For this exercise, reproduce the entries below exactly, but only from the line containing "ADVERTISE (1094, 1437)" through the line containing "YouTube (1335, 1406)", both included.

[ENTRIES PROVIDED Boundary: Start]

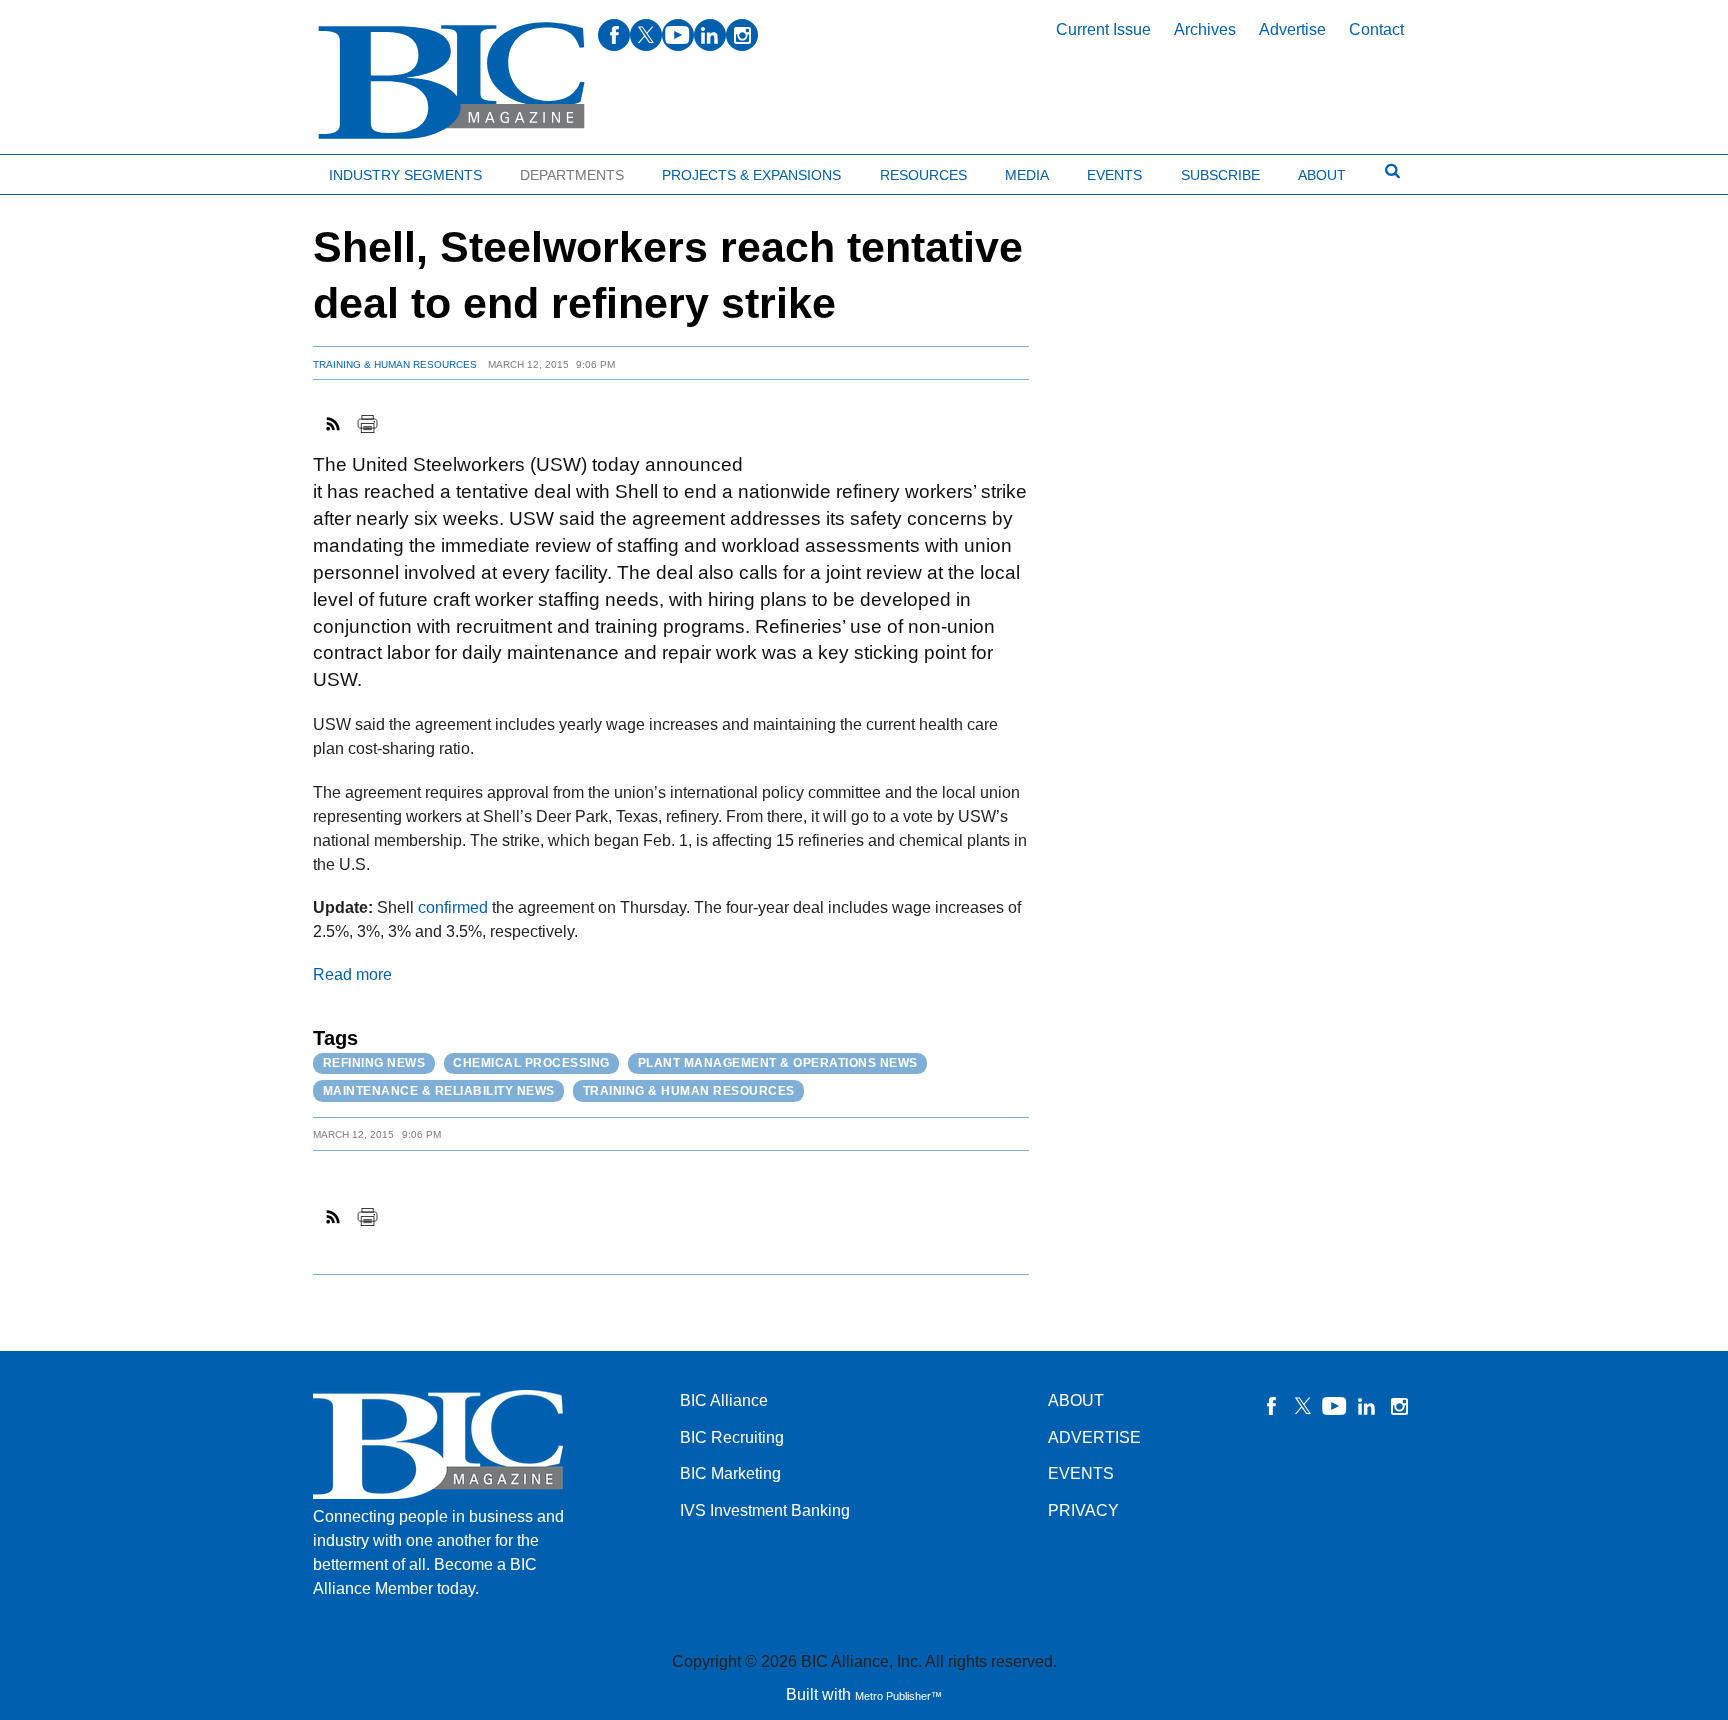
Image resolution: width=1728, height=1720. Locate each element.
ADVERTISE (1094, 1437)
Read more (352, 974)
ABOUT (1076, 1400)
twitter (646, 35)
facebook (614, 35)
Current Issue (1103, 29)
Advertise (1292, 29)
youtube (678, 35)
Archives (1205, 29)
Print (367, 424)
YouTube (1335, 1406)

[ENTRIES PROVIDED Boundary: End]
[ENTRIES PROVIDED Boundary: Start]

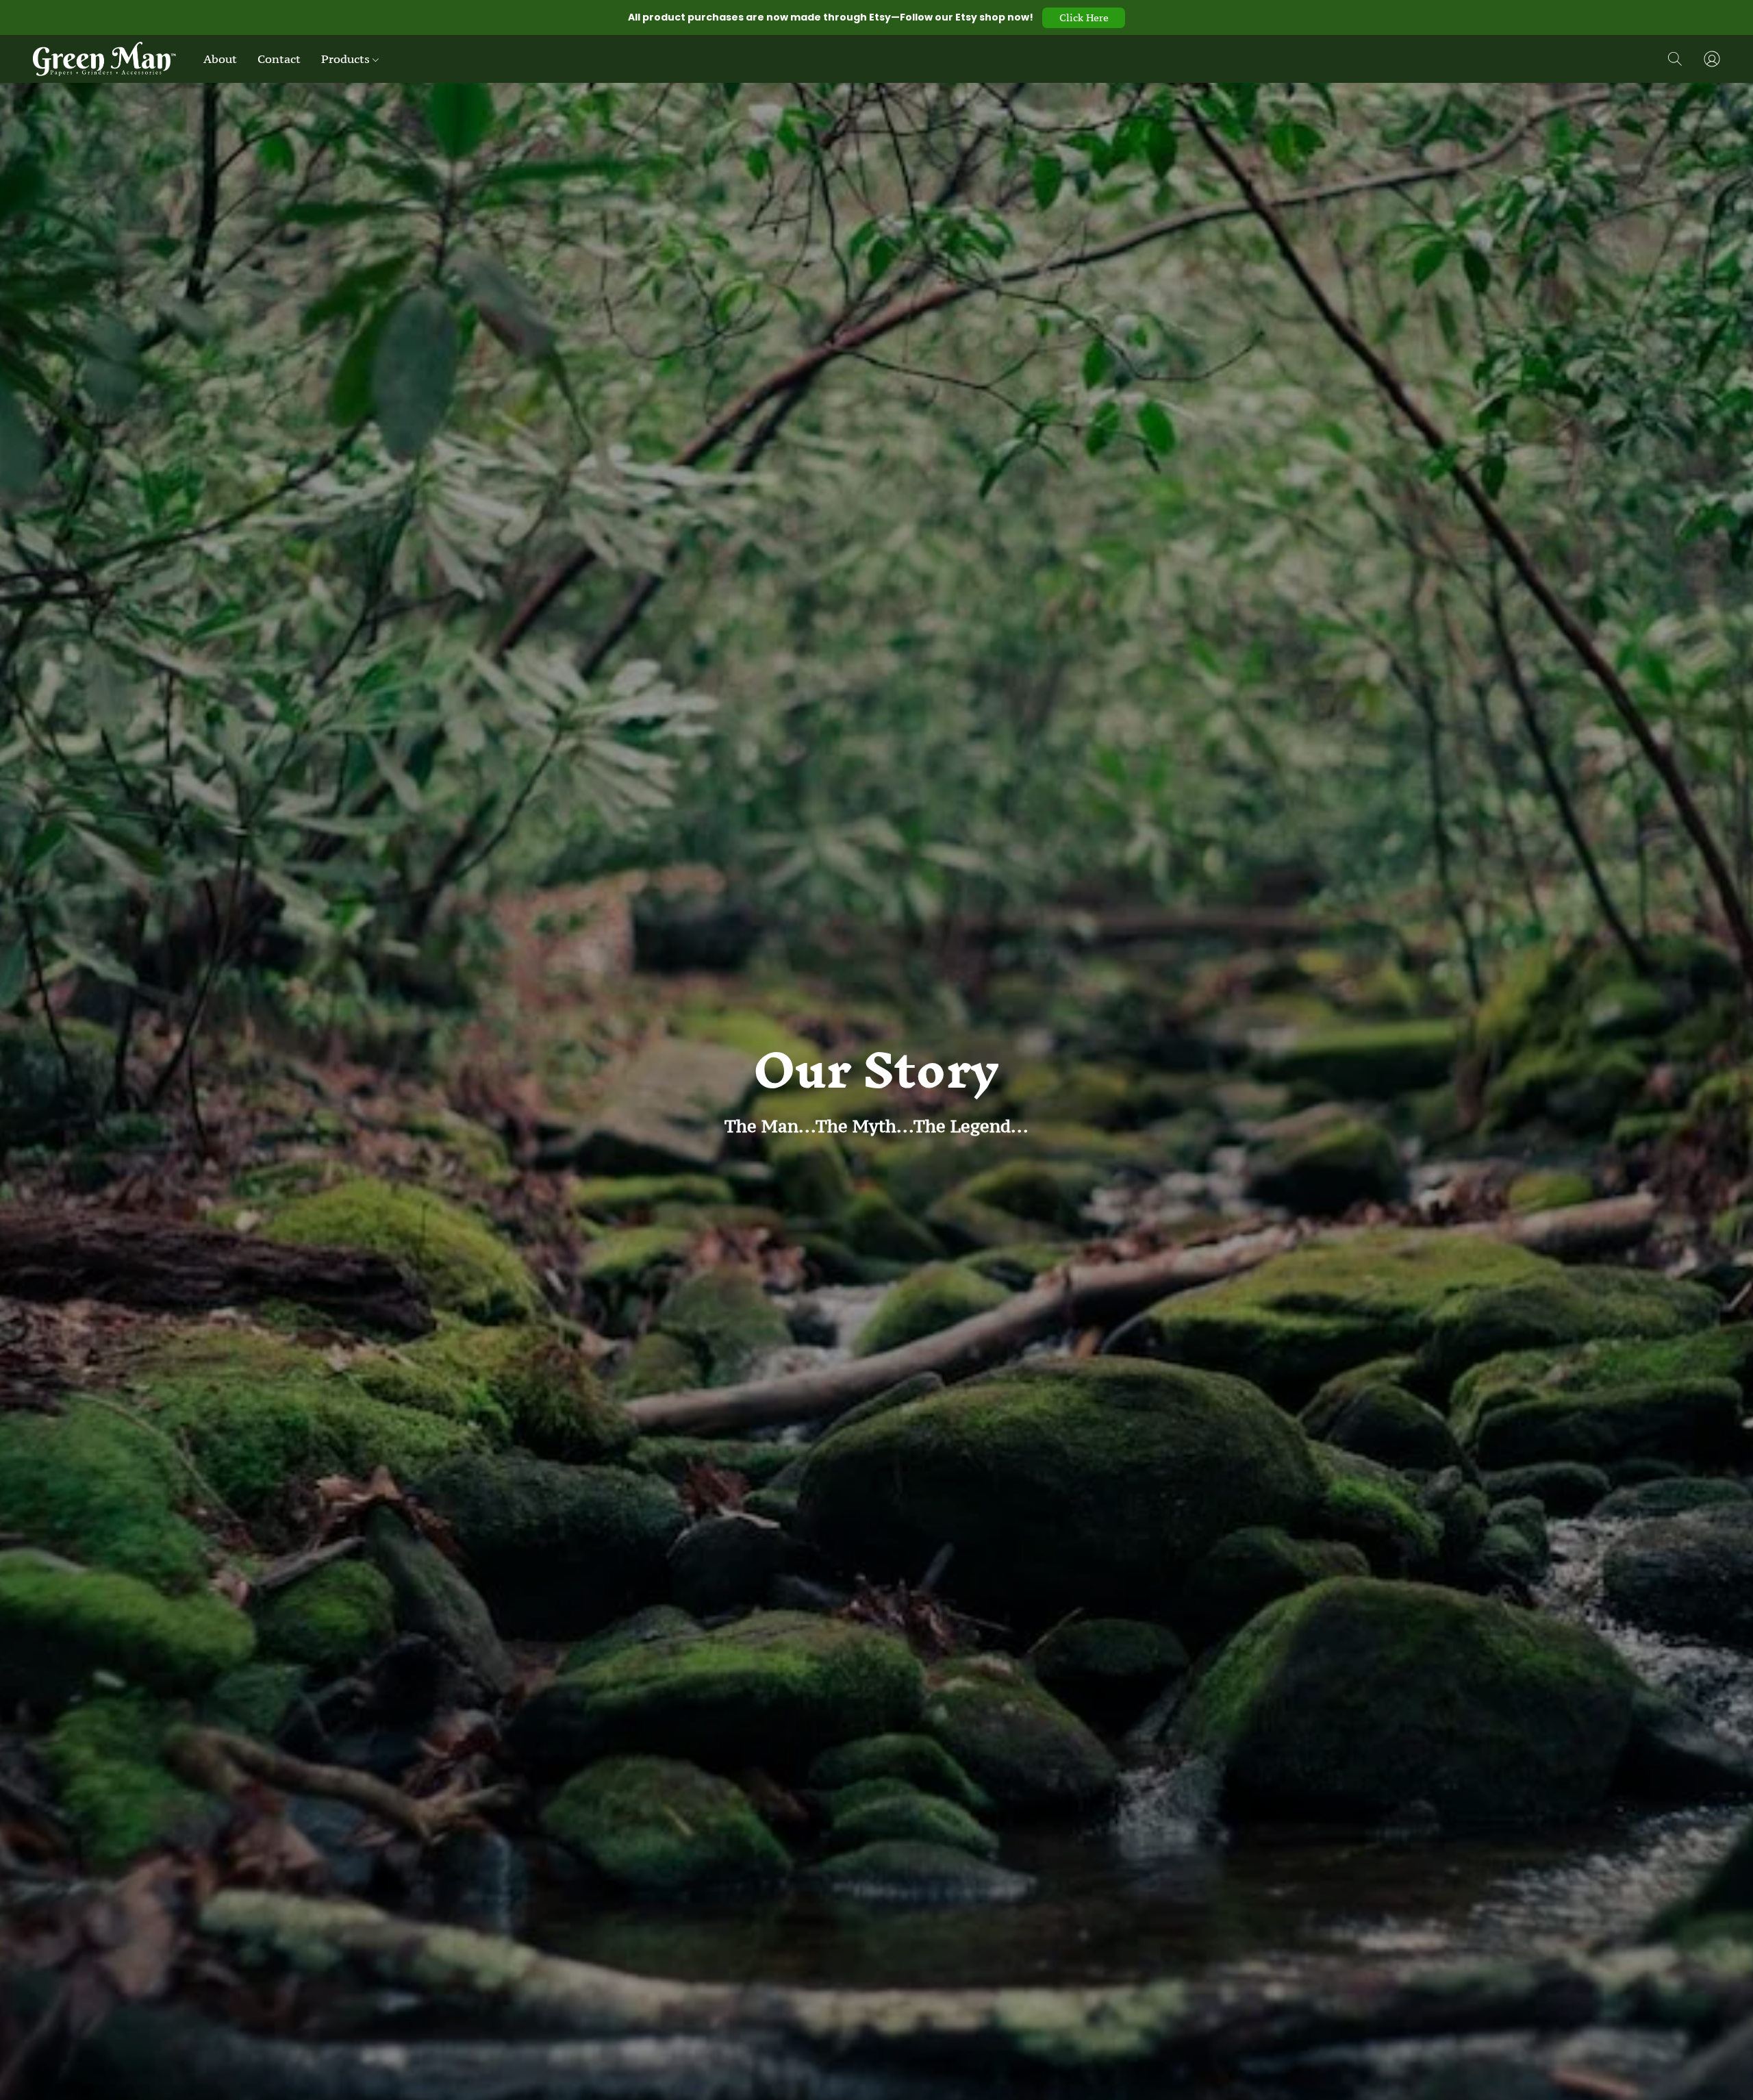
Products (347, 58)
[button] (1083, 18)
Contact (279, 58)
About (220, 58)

[ENTRIES PROVIDED Boundary: End]

◆ RESPONSE AREA ◆
ADVERTISE (1094, 1437)
Read more (352, 974)
ABOUT (1076, 1400)
twitter (646, 35)
facebook (614, 35)
Current Issue (1103, 29)
Advertise (1292, 29)
youtube (678, 35)
Archives (1205, 29)
Print (367, 424)
YouTube (1335, 1406)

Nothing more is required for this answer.